3 – Discussion on Deposit Return Schemes (DRS)

This is Part 3 of the input into the Department of Communications, Climate Action and Environment’s Waste Advisory Group consultation process on the circular economy by Feasta member Féidhlim Harty.

Following are my responses to the questions raised by the department for consideration as part of the third meeting:

In principle, would you support the introduction of a DRS as part of Ireland’s approach to meeting our targets under the SUP Directive?

In principle, yes I think that a DRS would certainly help to recoup plastic and aluminium for increased recycling of general waste – however it is very important that we move steadily away from plastic and aluminium entirely, and reintroduce the infrastructure for reusable glass bottles and jars. The carbon footprint of plastic (made increasingly from fracked gas) and aluminium (high embedded energy material) make these unsuitable as compared with reusable glass containers. Thus in a time when the IPCC has said we need urgent and unprecedented changes if we are to meet our climate targets (targets which are very important if we are to survive as a society into the next century) then we need to make changes across the board, including minimising the inherent energy involved in our packaging infrastructure.

If so, do you have a preference for a voluntary or statutory DRS?

Statutory measures are essential now. The time for voluntary participation has come and gone and the consequences of not reducing plastic in the environment and carbon footprint in packaging generally are too serious to let lie any longer.

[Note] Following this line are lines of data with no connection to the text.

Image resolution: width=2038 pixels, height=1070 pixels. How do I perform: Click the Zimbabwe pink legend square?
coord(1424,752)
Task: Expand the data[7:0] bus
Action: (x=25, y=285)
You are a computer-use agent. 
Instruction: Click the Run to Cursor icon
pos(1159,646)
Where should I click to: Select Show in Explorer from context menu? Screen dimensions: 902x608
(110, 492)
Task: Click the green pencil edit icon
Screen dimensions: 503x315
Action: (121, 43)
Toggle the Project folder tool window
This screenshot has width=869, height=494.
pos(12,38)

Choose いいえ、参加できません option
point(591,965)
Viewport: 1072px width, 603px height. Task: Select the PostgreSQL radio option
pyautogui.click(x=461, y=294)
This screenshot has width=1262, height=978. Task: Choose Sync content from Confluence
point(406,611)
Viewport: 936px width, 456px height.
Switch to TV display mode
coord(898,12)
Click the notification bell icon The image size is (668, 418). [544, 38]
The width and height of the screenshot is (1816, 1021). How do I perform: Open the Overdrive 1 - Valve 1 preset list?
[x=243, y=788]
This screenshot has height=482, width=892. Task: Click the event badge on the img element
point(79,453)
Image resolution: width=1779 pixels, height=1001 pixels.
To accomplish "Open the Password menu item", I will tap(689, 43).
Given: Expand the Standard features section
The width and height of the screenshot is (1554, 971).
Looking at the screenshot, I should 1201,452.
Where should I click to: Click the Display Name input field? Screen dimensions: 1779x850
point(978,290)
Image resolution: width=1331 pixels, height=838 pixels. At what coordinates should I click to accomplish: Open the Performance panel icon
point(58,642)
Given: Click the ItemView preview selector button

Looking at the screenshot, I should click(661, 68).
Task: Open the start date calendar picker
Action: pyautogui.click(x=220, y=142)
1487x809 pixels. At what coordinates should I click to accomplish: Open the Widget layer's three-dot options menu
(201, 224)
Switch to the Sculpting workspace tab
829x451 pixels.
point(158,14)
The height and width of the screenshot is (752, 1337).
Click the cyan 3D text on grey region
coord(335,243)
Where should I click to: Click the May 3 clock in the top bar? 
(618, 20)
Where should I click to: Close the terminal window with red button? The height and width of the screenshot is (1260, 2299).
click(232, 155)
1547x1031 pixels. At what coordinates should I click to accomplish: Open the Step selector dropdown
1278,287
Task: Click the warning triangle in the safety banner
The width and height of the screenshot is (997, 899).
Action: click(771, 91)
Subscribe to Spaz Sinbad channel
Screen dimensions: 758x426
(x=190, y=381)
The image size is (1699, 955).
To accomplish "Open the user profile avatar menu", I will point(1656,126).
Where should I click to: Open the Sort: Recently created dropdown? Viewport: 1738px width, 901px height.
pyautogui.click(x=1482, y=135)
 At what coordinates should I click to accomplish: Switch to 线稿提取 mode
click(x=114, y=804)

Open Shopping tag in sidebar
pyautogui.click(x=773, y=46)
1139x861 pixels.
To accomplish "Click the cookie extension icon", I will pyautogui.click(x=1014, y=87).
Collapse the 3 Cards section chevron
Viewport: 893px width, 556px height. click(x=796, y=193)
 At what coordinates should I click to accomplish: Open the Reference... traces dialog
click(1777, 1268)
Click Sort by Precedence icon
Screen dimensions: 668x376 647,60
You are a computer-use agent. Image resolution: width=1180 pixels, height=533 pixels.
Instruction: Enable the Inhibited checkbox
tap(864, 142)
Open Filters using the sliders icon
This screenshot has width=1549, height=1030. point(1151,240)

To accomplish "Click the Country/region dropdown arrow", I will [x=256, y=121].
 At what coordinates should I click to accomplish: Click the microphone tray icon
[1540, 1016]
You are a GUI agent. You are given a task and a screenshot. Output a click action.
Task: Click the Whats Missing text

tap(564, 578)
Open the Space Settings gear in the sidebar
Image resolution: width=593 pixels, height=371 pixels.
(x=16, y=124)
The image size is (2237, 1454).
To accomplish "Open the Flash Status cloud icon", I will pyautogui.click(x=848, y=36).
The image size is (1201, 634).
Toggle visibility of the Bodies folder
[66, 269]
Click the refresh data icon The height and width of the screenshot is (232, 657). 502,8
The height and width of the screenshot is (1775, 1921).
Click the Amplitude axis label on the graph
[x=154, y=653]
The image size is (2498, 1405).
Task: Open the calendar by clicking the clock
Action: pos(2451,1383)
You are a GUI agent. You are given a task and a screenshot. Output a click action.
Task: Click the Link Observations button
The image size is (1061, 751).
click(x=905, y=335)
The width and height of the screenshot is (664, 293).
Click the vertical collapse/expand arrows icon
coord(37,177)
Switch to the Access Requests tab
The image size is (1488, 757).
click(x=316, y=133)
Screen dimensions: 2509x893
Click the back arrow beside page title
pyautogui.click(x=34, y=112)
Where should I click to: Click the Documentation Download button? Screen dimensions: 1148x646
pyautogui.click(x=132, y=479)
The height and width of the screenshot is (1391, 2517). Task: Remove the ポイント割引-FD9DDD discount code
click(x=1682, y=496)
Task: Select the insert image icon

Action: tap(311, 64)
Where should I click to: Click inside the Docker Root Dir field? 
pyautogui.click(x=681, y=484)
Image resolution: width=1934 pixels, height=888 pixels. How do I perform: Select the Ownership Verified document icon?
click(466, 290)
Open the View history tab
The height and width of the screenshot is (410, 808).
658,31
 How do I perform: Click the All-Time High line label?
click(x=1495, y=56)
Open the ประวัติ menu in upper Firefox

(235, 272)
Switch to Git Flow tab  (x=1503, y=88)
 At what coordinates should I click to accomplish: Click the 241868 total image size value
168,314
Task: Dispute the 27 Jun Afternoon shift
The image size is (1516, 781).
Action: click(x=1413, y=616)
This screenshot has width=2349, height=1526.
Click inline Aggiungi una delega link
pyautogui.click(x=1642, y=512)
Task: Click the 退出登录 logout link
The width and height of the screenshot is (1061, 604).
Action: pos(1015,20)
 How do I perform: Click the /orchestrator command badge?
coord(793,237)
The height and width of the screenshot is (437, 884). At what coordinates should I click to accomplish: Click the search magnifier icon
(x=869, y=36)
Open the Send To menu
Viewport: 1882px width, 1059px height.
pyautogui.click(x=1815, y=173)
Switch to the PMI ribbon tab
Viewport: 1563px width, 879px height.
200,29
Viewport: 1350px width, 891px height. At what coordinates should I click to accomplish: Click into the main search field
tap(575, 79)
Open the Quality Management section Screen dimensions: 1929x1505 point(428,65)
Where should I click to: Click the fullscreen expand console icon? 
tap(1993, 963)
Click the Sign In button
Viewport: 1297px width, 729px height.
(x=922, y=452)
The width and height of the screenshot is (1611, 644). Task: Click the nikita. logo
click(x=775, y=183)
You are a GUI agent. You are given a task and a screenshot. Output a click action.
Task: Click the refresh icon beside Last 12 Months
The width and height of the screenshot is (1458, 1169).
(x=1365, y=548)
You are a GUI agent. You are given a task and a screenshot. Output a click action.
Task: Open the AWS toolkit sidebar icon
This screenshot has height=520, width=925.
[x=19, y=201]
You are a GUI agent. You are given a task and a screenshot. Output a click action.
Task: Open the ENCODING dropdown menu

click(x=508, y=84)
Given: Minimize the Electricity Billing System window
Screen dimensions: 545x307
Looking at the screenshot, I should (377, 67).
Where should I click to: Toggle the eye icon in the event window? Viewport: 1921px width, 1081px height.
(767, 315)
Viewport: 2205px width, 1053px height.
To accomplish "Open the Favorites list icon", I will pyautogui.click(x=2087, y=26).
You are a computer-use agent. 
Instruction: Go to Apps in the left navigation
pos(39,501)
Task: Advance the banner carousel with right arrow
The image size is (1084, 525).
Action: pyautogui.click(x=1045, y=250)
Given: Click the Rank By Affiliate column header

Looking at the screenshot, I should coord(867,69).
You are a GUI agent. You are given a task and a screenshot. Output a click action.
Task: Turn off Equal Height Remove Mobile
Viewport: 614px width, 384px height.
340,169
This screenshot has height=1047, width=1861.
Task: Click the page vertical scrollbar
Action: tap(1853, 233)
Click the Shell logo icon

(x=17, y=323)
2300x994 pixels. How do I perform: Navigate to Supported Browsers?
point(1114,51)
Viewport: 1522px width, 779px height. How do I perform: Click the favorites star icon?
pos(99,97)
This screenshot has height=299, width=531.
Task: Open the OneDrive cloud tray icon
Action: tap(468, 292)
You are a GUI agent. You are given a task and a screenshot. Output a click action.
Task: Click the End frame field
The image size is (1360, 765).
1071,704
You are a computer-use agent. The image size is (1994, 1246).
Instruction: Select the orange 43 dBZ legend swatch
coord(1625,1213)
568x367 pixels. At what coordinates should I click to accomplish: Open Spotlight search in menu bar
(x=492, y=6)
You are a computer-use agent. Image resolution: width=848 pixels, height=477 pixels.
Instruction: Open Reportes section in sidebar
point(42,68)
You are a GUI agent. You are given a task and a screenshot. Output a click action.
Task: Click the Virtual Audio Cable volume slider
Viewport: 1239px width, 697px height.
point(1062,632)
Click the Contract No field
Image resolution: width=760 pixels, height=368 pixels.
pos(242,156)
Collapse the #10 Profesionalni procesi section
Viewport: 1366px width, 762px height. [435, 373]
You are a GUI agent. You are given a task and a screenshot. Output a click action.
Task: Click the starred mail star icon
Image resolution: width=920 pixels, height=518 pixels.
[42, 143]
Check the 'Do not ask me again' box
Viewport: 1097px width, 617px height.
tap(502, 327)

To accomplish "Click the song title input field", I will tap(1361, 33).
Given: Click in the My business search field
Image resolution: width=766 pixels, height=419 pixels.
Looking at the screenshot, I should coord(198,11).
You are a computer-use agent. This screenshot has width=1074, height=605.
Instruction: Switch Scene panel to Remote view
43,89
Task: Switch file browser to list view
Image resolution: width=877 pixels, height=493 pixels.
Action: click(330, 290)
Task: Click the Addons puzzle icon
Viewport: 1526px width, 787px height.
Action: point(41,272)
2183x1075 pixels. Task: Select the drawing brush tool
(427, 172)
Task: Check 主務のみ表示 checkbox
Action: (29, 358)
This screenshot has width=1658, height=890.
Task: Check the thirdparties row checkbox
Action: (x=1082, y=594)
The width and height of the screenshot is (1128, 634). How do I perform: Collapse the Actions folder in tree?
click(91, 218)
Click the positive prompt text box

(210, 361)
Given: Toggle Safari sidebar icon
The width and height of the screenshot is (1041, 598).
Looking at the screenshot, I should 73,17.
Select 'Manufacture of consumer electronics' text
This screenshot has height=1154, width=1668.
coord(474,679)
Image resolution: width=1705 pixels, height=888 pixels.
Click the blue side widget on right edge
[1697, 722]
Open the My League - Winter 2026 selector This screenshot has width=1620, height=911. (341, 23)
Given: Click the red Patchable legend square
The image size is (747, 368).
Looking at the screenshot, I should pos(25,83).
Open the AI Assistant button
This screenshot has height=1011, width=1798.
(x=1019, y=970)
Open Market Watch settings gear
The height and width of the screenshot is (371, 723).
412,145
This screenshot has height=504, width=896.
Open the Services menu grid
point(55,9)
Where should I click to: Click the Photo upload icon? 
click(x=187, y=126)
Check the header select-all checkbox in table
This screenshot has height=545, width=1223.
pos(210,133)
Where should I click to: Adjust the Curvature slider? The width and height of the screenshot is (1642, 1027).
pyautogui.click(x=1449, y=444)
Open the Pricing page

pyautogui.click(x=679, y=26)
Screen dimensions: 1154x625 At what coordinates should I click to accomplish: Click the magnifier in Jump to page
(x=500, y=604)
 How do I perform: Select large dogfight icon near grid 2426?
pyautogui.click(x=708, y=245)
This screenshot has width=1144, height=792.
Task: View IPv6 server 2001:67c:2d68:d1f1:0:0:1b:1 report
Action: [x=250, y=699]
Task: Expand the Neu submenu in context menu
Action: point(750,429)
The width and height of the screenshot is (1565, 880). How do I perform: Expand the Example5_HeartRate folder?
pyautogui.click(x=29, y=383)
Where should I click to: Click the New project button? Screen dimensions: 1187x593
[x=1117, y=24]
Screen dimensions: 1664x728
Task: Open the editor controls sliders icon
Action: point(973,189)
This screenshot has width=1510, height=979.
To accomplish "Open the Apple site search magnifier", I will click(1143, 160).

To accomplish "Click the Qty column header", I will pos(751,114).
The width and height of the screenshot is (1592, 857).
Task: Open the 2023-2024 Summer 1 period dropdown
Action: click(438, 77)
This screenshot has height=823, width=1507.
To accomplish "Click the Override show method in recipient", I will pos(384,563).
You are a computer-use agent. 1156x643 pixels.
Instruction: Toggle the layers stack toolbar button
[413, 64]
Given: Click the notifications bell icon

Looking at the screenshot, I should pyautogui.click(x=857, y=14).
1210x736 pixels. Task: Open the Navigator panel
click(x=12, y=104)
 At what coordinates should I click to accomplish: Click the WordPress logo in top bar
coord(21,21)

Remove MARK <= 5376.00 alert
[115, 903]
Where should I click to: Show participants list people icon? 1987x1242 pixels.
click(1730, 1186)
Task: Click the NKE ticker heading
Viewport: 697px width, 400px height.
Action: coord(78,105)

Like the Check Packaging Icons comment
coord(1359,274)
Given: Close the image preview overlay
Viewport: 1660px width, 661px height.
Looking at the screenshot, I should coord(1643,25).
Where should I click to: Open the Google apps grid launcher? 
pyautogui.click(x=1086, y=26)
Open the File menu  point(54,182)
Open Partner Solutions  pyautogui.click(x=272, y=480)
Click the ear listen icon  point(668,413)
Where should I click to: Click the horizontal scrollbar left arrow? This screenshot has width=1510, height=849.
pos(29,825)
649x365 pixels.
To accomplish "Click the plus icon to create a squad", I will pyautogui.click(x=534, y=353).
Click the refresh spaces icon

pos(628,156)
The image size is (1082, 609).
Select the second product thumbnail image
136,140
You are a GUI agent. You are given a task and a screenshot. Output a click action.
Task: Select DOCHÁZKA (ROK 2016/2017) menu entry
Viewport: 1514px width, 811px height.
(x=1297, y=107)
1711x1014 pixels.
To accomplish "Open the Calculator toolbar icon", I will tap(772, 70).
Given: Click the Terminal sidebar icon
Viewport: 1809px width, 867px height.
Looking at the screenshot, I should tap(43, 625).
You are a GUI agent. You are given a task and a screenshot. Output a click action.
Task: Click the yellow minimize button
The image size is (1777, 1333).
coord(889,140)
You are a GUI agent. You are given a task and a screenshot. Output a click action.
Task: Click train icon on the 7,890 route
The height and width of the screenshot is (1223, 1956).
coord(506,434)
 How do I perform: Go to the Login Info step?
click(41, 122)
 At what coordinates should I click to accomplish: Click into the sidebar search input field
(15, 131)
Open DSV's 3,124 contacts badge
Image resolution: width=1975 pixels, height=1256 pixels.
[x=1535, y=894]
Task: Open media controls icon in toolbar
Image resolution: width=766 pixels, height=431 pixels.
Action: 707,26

Can the targets set by the EU be achieved without the introduction of a DRS – are there alternatives to DRS to achieve the targets?

Yes, there are alternatives – I am in favour of an immediate phase out of aluminium cans and plastic bottles from the supply chain, and the introduction of glass bottle/jar deposit and returns. This will require different infrastructure from automated plastic and aluminium return machines, so it may be best to return to a crated storage infrastructure as was in place only a generation ago.

Research suggests significant up-front capital cost for the introduction of a DRS. How should this be funded?

For plastic/aluminium DRS, the investment should come from the primary producers of either the packaging or the beverages within them. Coca cola bottles accounted for 43% of global plastic bottle litter in one survey, and should pay a proportionate cost of any DRS designed to reduce such pollution.

For glass bottle infrastructure, similarly the cost of the packaging and washing infrastructure should be paid for by the main producers. It would be helpful if the government were to fund a centralised national washing facility for receipt, washing, verification and redistribution of a standardised bottle style in a number of specific sizes; and similarly with jars. However the cost of this facility can be paid off over a number of years by the producers who use the bottles/jars. Any imported containers would need to pay a levy to cover the cost of separate management to ensure that the domestic glass washing market is protected from non-glass container imports, which would seriously undermine the environmental focus of the process. Ideally this would all be initiated at EU level, with washing facilities in each country or region and minimum movement of empties to minimise carbon footprint on transport.

Imagine having a washable container infrastructure in Ireland with zero waste and minimal energy inputs. Breakages can be recycled, but having fully washable containers will revolutionise our carbon and resource footprints and put us at the forefront of environmental policy at EU and global level. We were world leaders with the plastic carrier bag tax and can be again by heavily taxing non-glass containers and using the revenue to pay for the transition to reusable glass.